Theory of mind - what does it mean?

Hi All,

So I have been trying to answer a question, but it seems I simply cannot resolve it, leading me to revisit my understanding of 'theory of mind'.

My previous understanding of theory-of-mind is based on the example of a child who is shown a picture while his mother is out of the room, and the child believes his mother would also know what the picture is, even though she has never seen it.  ... Is that correct - is it really that well defined?

I have a colleague who did something a year or so ago that really helped me. It was a normal, everyday thing, but the benefit to me has been massive.  I cannot resolve whether I should thank her.  I can think of all sorts of aspects for or against, but each is met with 'does not compute' in my head!   I have been thinking about it for weeks, but I have got nowhere.  Is this inability to perceive how she would respond to me telling her a 'theory of mind' thing, or is it something else?

Thanks for your thoughts.

  • Thanks for that.  I guess a lifetime of not being able to read peoples reactions may have led me to find anticipating reactions difficult and trying to reason my way out of it doesn't actually provide an answer.
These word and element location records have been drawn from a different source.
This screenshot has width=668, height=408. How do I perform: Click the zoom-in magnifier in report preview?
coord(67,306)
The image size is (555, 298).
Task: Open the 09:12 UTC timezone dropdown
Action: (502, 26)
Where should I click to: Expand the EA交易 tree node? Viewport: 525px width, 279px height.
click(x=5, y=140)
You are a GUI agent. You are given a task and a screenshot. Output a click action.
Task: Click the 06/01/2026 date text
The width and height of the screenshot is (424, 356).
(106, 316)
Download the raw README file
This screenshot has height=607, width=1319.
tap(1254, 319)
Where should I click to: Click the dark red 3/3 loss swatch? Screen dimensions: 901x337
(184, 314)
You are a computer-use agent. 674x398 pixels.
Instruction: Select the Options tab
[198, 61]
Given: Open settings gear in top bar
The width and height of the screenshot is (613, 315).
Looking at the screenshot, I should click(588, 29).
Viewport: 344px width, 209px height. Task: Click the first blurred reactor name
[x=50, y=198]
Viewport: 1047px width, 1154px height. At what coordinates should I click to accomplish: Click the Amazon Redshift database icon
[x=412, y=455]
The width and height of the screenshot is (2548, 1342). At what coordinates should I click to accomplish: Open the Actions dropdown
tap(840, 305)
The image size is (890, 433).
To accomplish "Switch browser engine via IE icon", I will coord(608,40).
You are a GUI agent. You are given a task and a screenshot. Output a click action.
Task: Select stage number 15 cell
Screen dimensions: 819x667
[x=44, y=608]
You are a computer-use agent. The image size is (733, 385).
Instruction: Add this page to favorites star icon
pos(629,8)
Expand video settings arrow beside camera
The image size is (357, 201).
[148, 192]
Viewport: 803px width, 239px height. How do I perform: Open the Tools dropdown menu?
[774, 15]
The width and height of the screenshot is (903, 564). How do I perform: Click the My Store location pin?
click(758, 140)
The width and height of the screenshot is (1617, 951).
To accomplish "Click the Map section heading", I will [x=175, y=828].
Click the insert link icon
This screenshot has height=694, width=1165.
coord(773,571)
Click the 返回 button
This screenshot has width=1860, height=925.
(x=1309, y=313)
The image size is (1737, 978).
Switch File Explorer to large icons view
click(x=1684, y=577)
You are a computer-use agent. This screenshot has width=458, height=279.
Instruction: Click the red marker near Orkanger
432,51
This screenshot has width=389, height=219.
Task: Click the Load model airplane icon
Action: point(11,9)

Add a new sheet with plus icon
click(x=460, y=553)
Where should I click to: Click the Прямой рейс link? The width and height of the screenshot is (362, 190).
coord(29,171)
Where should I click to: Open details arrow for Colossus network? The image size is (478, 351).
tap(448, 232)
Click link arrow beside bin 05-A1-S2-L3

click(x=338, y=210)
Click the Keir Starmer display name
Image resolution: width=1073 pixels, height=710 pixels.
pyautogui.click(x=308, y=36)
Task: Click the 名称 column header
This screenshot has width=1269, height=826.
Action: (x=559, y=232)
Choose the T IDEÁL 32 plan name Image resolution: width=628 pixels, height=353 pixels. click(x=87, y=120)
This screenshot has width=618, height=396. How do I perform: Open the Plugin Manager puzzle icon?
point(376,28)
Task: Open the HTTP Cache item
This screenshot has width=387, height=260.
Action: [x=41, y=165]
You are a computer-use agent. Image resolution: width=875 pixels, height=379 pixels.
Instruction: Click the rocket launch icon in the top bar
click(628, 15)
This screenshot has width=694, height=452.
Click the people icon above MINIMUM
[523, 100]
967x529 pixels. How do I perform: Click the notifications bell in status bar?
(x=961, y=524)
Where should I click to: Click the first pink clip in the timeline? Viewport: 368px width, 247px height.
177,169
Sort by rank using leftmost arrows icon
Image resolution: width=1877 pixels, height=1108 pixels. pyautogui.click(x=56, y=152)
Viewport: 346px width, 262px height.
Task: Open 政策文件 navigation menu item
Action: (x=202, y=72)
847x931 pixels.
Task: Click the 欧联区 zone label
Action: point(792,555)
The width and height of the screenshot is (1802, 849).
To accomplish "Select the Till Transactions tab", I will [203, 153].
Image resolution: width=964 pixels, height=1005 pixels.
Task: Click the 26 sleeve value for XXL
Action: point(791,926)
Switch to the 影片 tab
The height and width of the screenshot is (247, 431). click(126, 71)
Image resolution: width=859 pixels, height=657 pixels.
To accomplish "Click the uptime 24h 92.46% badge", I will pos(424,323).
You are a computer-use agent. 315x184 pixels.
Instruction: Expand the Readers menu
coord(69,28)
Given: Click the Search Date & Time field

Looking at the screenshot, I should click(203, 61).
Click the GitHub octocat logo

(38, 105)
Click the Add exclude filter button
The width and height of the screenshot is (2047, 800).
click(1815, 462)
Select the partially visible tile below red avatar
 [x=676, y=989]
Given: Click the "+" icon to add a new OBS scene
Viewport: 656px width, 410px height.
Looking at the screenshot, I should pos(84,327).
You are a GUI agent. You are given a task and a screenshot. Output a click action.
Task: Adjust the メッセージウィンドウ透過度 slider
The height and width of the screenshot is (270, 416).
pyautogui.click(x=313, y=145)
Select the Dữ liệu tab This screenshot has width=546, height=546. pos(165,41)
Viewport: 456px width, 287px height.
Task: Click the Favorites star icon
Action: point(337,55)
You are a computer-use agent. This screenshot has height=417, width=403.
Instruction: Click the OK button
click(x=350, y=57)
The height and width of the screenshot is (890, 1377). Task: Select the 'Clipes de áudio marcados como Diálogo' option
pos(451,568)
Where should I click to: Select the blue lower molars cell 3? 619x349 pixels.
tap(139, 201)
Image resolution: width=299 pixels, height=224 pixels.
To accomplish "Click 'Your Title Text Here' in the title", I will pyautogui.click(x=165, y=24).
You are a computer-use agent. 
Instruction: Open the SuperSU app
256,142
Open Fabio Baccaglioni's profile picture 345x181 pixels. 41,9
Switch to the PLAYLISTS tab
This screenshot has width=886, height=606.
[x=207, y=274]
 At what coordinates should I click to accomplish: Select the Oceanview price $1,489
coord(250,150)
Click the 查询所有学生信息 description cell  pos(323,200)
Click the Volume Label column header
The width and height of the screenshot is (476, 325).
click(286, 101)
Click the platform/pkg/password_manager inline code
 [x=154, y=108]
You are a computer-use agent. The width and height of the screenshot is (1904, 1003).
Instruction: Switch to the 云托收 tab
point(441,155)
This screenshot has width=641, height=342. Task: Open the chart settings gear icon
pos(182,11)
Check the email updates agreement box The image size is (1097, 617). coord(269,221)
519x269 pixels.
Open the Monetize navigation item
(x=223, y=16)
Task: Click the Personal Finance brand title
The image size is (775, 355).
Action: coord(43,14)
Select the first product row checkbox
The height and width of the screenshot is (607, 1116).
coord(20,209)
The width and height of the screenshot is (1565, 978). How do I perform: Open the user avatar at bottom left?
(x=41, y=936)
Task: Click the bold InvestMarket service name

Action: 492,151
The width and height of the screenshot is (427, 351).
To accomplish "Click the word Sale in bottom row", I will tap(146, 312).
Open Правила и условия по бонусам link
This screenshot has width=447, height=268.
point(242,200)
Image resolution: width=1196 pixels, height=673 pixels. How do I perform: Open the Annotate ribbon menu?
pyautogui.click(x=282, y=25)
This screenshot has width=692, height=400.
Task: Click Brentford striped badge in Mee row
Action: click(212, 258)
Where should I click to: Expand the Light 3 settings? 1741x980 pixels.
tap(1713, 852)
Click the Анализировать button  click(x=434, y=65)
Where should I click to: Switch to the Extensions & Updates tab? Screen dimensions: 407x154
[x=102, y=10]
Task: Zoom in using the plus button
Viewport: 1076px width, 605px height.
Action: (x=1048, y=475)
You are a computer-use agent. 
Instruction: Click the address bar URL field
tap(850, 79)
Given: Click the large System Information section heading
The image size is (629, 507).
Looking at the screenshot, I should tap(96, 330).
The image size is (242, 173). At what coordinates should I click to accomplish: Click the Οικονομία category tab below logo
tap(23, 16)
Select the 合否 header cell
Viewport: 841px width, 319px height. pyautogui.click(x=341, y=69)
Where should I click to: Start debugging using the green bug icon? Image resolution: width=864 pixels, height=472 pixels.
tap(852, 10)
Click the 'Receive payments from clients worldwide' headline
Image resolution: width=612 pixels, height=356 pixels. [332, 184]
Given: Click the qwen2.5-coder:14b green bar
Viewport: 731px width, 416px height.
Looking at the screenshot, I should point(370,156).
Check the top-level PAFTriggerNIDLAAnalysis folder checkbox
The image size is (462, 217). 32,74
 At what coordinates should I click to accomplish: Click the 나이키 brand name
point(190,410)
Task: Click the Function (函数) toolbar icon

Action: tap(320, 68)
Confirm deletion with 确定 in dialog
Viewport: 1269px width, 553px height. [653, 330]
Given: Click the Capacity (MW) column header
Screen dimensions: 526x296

  • Theory of mind is the ability to understand that other people have minds independent of our own and that their experiences, knowledge, feelings etc are different. The example you give is a good one. 

    I think what you are experiencing is overthinking. You are worried how she will react because you can't know for sure what her response will be. I struggle with this a lot, thinking about all the possibilities - it makes me very worried. This is different from theory of mind because you know that her knowledge is different from yours (e.g. you can recognise that she may not already know how grateful you are) and that her response may be different from how you would react. Unfortunately, even NT people cannot know for sure what is going on in other people's minds or lives. I think Autistic people just find it much more difficult to accept that you can't know it. We crave certainty. 

    Unfortunately, you cannot be certain how somebody will react in any situation. However, I think that everyone likes to know they are appreciated. I find it difficult talking about feelings or telling people that I appreciate them. I would tend to send a card/gift or an email thanking them instead. This has always been well received. A card or email also gives you extra time to think what you want to say.